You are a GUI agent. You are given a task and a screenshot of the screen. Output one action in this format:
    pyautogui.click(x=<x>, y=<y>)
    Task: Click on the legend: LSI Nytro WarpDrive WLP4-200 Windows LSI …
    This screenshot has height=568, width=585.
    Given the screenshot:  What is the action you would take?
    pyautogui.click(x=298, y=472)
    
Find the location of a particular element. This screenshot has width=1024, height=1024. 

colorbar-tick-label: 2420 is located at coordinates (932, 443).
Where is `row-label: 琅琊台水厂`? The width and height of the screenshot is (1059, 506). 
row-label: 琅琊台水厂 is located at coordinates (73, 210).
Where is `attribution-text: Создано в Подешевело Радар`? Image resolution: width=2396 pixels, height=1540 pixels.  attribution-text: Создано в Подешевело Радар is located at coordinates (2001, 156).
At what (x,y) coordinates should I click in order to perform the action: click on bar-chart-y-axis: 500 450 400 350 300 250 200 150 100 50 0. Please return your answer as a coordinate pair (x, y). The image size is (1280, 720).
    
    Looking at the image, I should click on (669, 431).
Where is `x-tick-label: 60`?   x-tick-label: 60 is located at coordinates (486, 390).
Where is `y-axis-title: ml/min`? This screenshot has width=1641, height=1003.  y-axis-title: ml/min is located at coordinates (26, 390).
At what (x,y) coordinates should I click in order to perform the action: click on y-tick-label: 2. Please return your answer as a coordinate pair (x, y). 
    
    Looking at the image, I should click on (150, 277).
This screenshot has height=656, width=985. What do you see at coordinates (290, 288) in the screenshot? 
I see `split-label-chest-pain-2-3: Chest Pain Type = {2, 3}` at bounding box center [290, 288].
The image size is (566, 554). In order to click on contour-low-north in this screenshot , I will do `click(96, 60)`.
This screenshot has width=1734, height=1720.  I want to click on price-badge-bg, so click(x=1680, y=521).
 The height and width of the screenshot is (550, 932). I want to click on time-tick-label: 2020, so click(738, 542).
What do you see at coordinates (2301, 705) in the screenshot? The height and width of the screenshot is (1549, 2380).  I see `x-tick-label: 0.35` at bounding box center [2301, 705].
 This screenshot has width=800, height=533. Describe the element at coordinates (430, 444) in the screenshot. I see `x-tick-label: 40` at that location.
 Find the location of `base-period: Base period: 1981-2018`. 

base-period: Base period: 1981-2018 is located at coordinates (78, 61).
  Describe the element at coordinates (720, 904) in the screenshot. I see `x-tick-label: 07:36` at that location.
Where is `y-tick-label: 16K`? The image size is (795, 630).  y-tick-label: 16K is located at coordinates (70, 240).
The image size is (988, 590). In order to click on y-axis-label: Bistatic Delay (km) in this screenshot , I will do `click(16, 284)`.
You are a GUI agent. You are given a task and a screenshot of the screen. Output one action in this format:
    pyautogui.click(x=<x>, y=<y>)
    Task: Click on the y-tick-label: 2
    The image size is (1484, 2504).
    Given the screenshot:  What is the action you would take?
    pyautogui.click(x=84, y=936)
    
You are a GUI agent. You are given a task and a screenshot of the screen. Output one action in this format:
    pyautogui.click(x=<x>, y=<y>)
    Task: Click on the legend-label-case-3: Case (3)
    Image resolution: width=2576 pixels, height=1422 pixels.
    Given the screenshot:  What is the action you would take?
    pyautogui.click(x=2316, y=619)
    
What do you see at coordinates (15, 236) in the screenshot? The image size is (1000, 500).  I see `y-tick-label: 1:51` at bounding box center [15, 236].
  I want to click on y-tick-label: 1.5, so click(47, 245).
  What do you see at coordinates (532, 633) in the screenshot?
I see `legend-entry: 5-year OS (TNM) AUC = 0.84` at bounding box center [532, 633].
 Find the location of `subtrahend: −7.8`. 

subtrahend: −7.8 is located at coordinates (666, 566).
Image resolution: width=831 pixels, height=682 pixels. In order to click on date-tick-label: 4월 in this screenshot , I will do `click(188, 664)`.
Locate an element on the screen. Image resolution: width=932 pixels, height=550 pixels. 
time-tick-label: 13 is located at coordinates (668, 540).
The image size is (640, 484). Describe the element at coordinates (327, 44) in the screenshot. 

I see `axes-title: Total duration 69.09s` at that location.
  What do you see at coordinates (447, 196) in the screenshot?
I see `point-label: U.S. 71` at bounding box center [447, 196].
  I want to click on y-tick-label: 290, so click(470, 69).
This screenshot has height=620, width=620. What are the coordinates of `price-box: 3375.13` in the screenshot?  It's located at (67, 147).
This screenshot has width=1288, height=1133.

=====

■ Task requirements:
Please write out the listing above as a JSON list of strings, one string per line, leaving out blank lines.

■ Response area:
[
  "You are a GUI agent. You are given a task and a screenshot of the screen. Output one action in this format:",
  "    pyautogui.click(x=<x>, y=<y>)",
  "    Task: Click on the legend: LSI Nytro WarpDrive WLP4-200 Windows LSI …",
  "    This screenshot has height=568, width=585.",
  "    Given the screenshot:  What is the action you would take?",
  "    pyautogui.click(x=298, y=472)",
  "Find the location of a particular element. This screenshot has width=1024, height=1024. ",
  "colorbar-tick-label: 2420 is located at coordinates (932, 443).",
  "Where is `row-label: 琅琊台水厂`? The width and height of the screenshot is (1059, 506). ",
  "row-label: 琅琊台水厂 is located at coordinates (73, 210).",
  "Where is `attribution-text: Создано в Подешевело Радар`? Image resolution: width=2396 pixels, height=1540 pixels.  attribution-text: Создано в Подешевело Радар is located at coordinates (2001, 156).",
  "At what (x,y) coordinates should I click in order to perform the action: click on bar-chart-y-axis: 500 450 400 350 300 250 200 150 100 50 0. Please return your answer as a coordinate pair (x, y). The image size is (1280, 720).",
  "    Looking at the image, I should click on (669, 431).",
  "Where is `x-tick-label: 60`?   x-tick-label: 60 is located at coordinates (486, 390).",
  "Where is `y-axis-title: ml/min`? This screenshot has width=1641, height=1003.  y-axis-title: ml/min is located at coordinates (26, 390).",
  "At what (x,y) coordinates should I click in order to perform the action: click on y-tick-label: 2. Please return your answer as a coordinate pair (x, y). ",
  "    Looking at the image, I should click on (150, 277).",
  "This screenshot has height=656, width=985. What do you see at coordinates (290, 288) in the screenshot? ",
  "I see `split-label-chest-pain-2-3: Chest Pain Type = {2, 3}` at bounding box center [290, 288].",
  "The image size is (566, 554). In order to click on contour-low-north in this screenshot , I will do `click(96, 60)`.",
  "This screenshot has width=1734, height=1720.  I want to click on price-badge-bg, so click(x=1680, y=521).",
  " The height and width of the screenshot is (550, 932). I want to click on time-tick-label: 2020, so click(738, 542).",
  "What do you see at coordinates (2301, 705) in the screenshot? The height and width of the screenshot is (1549, 2380).  I see `x-tick-label: 0.35` at bounding box center [2301, 705].",
  " This screenshot has width=800, height=533. Describe the element at coordinates (430, 444) in the screenshot. I see `x-tick-label: 40` at that location.",
  " Find the location of `base-period: Base period: 1981-2018`. ",
  "base-period: Base period: 1981-2018 is located at coordinates (78, 61).",
  "  Describe the element at coordinates (720, 904) in the screenshot. I see `x-tick-label: 07:36` at that location.",
  "Where is `y-tick-label: 16K`? The image size is (795, 630).  y-tick-label: 16K is located at coordinates (70, 240).",
  "The image size is (988, 590). In order to click on y-axis-label: Bistatic Delay (km) in this screenshot , I will do `click(16, 284)`.",
  "You are a GUI agent. You are given a task and a screenshot of the screen. Output one action in this format:",
  "    pyautogui.click(x=<x>, y=<y>)",
  "    Task: Click on the y-tick-label: 2",
  "    The image size is (1484, 2504).",
  "    Given the screenshot:  What is the action you would take?",
  "    pyautogui.click(x=84, y=936)",
  "You are a GUI agent. You are given a task and a screenshot of the screen. Output one action in this format:",
  "    pyautogui.click(x=<x>, y=<y>)",
  "    Task: Click on the legend-label-case-3: Case (3)",
  "    Image resolution: width=2576 pixels, height=1422 pixels.",
  "    Given the screenshot:  What is the action you would take?",
  "    pyautogui.click(x=2316, y=619)",
  "What do you see at coordinates (15, 236) in the screenshot? The image size is (1000, 500).  I see `y-tick-label: 1:51` at bounding box center [15, 236].",
  "  I want to click on y-tick-label: 1.5, so click(47, 245).",
  "  What do you see at coordinates (532, 633) in the screenshot?",
  "I see `legend-entry: 5-year OS (TNM) AUC = 0.84` at bounding box center [532, 633].",
  " Find the location of `subtrahend: −7.8`. ",
  "subtrahend: −7.8 is located at coordinates (666, 566).",
  "Image resolution: width=831 pixels, height=682 pixels. In order to click on date-tick-label: 4월 in this screenshot , I will do `click(188, 664)`.",
  "Locate an element on the screen. Image resolution: width=932 pixels, height=550 pixels. ",
  "time-tick-label: 13 is located at coordinates (668, 540).",
  "The image size is (640, 484). Describe the element at coordinates (327, 44) in the screenshot. ",
  "I see `axes-title: Total duration 69.09s` at that location.",
  "  What do you see at coordinates (447, 196) in the screenshot?",
  "I see `point-label: U.S. 71` at bounding box center [447, 196].",
  "  I want to click on y-tick-label: 290, so click(470, 69).",
  "This screenshot has height=620, width=620. What are the coordinates of `price-box: 3375.13` in the screenshot?  It's located at (67, 147).",
  "This screenshot has width=1288, height=1133."
]